Up until the 50s our Militia was to form the nucleus for a national mobilization; they were all part time soldiers and each unit could be expanded in time of war. (Interestingly, however, this concept was abandoned in the First World War when the Canadian Expeditionary Force was created from whole cloth; Militia units were indeed mobilized, but amalgamated and renamed taking with them few of their traditions or distinctions of dress - this was not repeated in the Second World War when Militia units mobilized as units).

In the late 1950s, the fear was that any war would be devastating and nuclear weapons would be used and so the Militia was seen as unnecessary; their training turned, officially, to civil assistance and away from combat training.

In the 1960s the Militia again turned to "real soldiering" and were once again to act as a mobilization base.

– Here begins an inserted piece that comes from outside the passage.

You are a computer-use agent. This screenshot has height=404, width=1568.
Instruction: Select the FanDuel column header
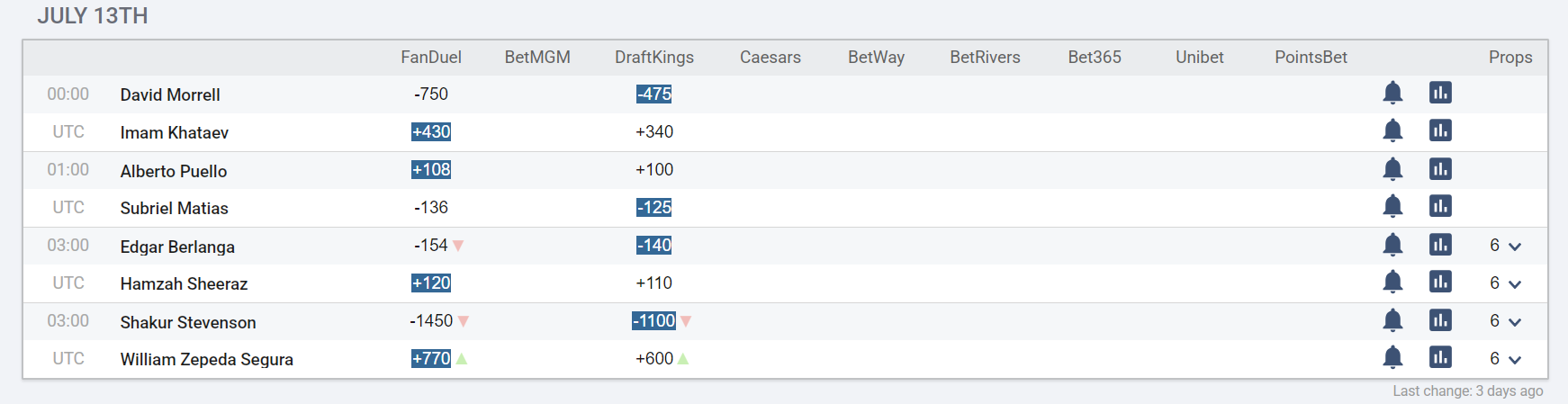click(431, 57)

In the 1980s, the Militia and the Regular Force began to merge into a Total Force concept; Militia pay was increased, courses were lengthened, and some units were declared "10/90" battalions - 10 percent of their strength would be full timers.

There was talk of doing what was described here as done by the USNG (and I've seen it discussed with regards to the TA in Britain also) - take away the combat arms roles and have reserve units provide purely logistical functions; water purification, for example.

I don't see how you would ever recruit people for that; I'm glad it never happened.

What HAS happened however is that due to manpower shortages, since the 1980s the Regular Force is drawing heavily on reservists as individual augmentees (in fairly substantial numbers) and lately even to provide formed subunits for Regular units on active operations.